_Exercise_
Copy out, word for word, the part of the entries below that opens with the line containing "You are a GUI" and closes with the line containing "pyautogui.click(x=370, y=54)". Leave the pictures out of your copy.

Pointing records for screenshots and pages:

++++++++++++++++++++

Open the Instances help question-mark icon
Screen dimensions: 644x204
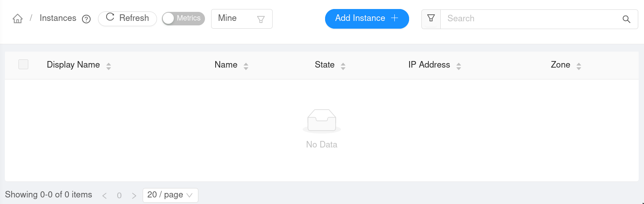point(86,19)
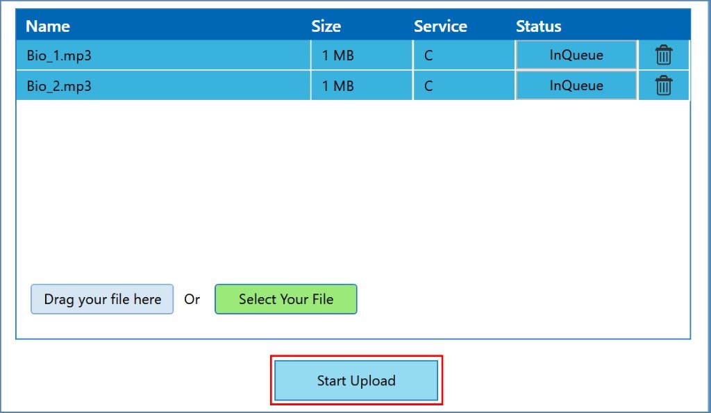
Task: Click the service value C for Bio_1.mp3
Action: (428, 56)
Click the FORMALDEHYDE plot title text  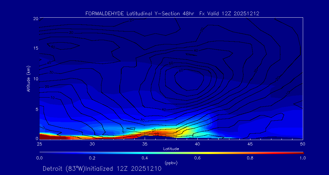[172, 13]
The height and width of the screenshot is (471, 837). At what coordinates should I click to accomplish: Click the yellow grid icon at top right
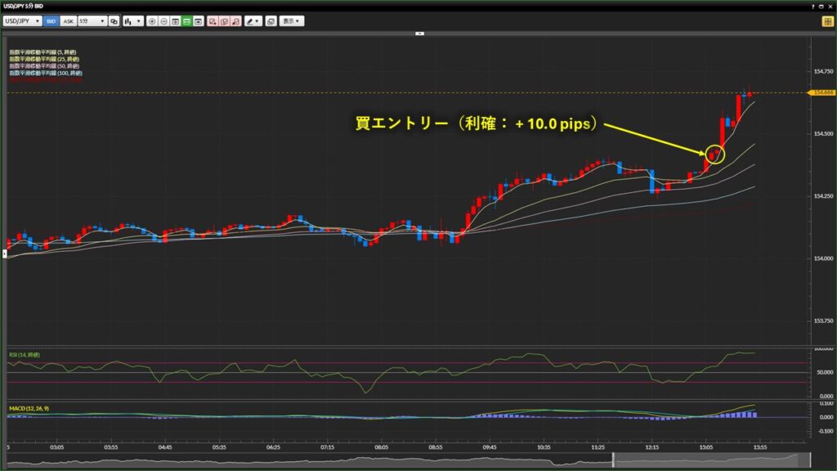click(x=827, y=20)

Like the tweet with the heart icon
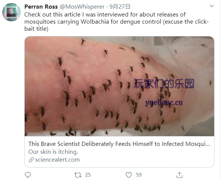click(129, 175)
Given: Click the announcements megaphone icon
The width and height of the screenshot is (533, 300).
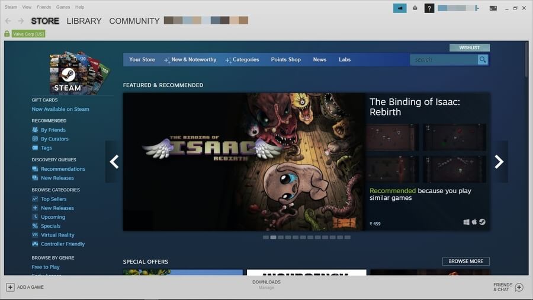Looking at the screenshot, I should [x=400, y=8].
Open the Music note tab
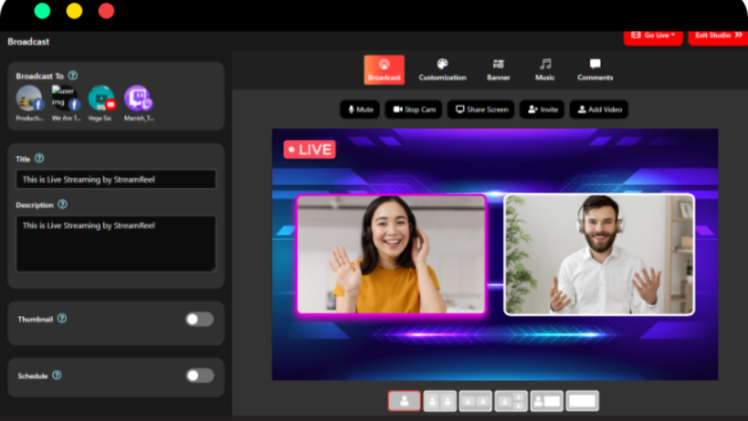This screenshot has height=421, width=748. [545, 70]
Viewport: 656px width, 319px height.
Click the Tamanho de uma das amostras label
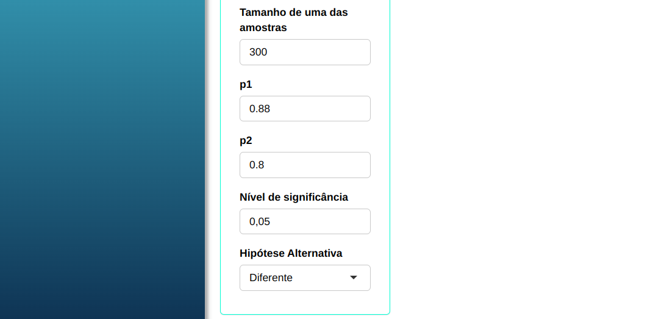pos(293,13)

++++++++++++++++++++

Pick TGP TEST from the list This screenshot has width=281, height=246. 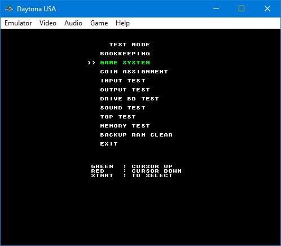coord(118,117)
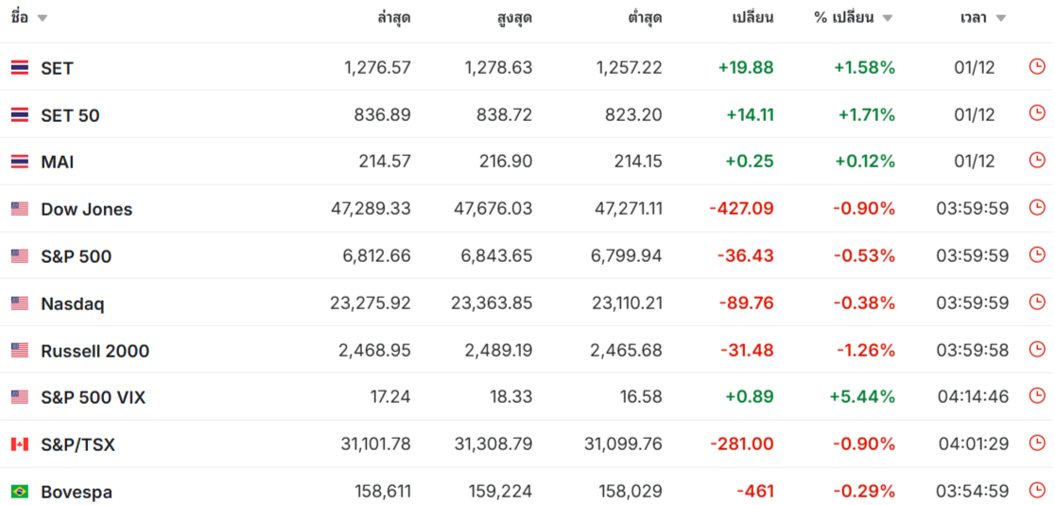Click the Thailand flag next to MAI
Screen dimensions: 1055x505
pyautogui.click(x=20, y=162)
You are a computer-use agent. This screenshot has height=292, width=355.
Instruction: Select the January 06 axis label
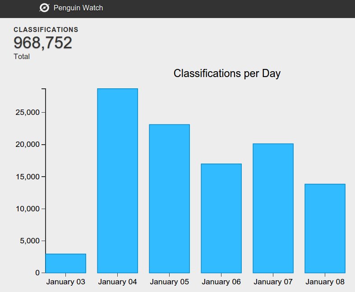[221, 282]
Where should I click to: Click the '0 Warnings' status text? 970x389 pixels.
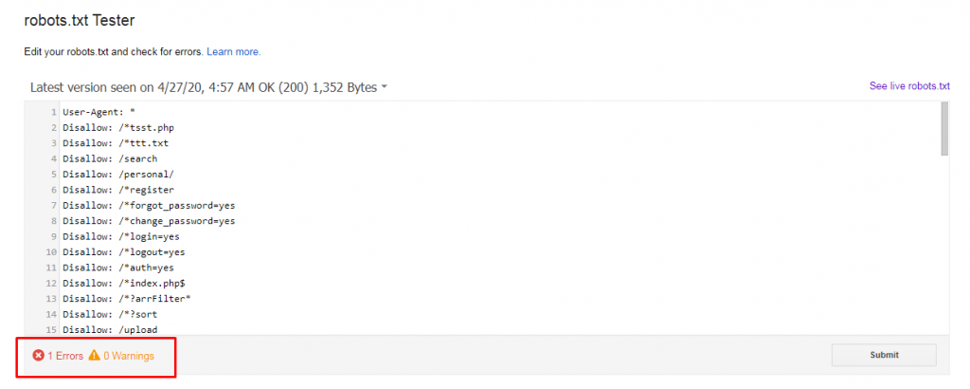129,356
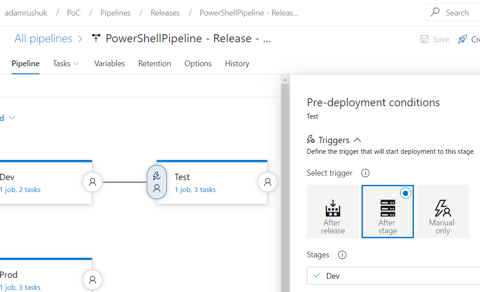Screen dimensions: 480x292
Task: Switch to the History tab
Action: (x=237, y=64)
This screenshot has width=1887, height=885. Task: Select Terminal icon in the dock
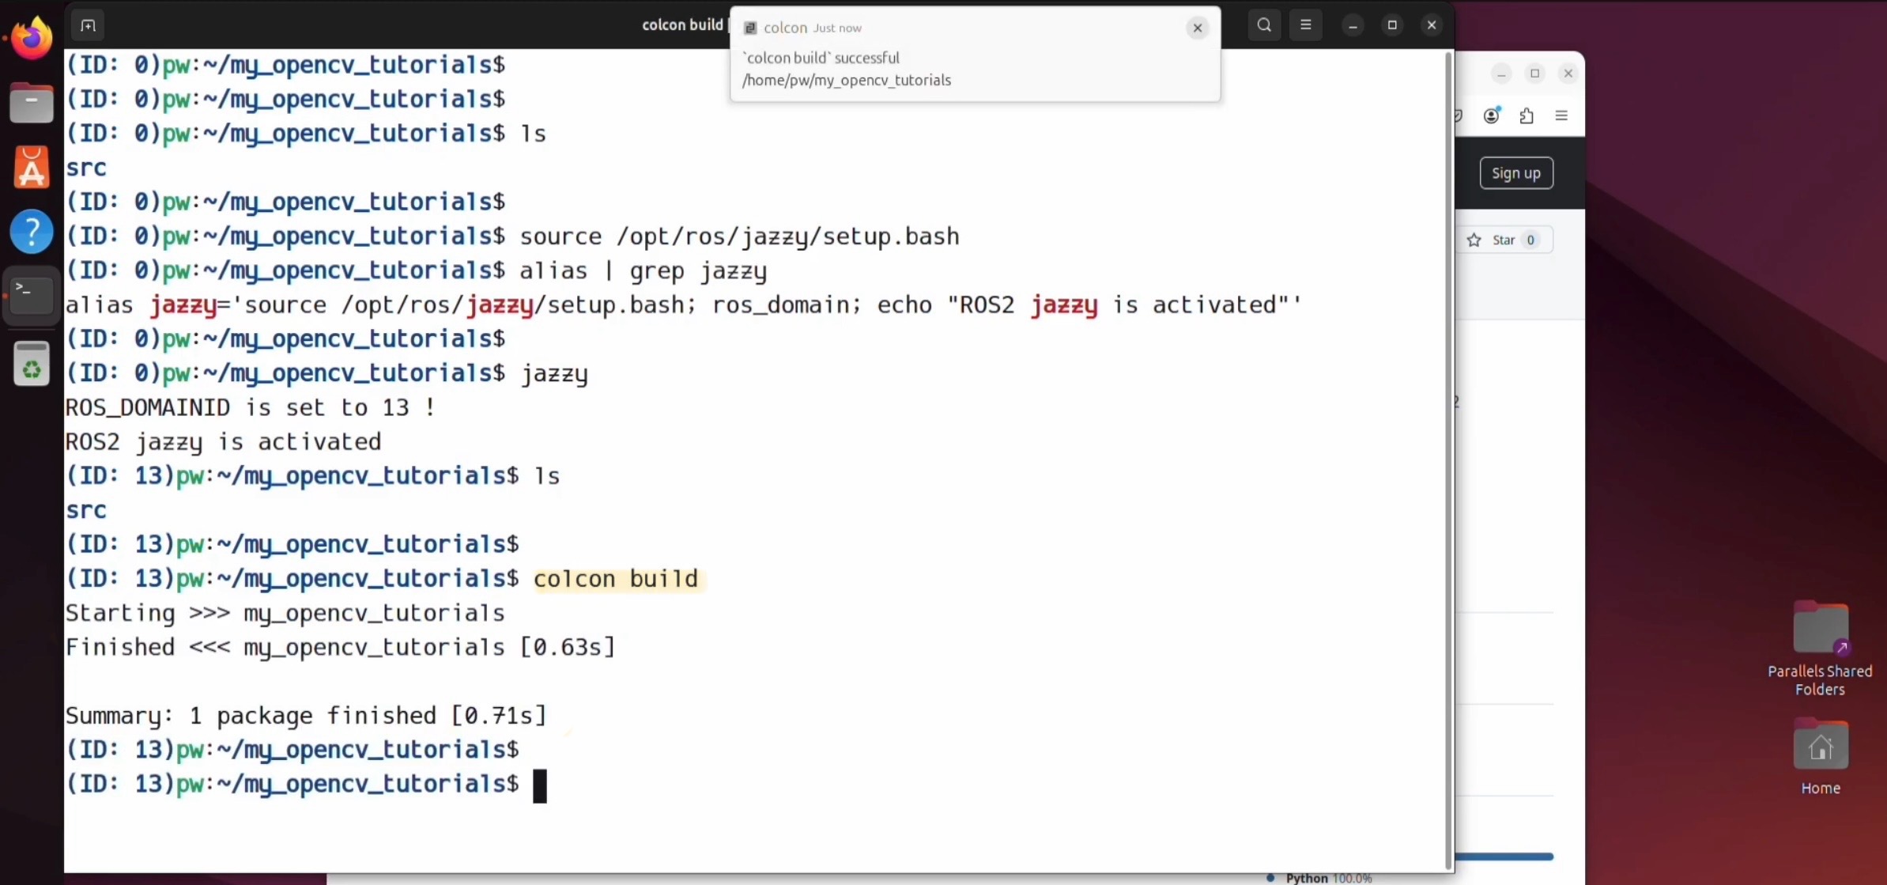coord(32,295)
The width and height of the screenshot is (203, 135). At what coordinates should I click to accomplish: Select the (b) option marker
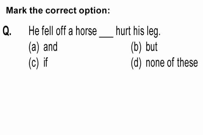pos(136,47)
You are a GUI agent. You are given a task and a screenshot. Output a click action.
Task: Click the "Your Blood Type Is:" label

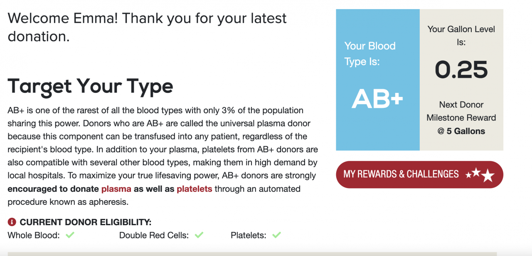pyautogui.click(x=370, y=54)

++++++++++++++++++++

_Correct result_
You are a GUI agent. You are given a task and a screenshot. Output a click action.
Task: Click the "Your Blood Type Is:" label

pyautogui.click(x=370, y=54)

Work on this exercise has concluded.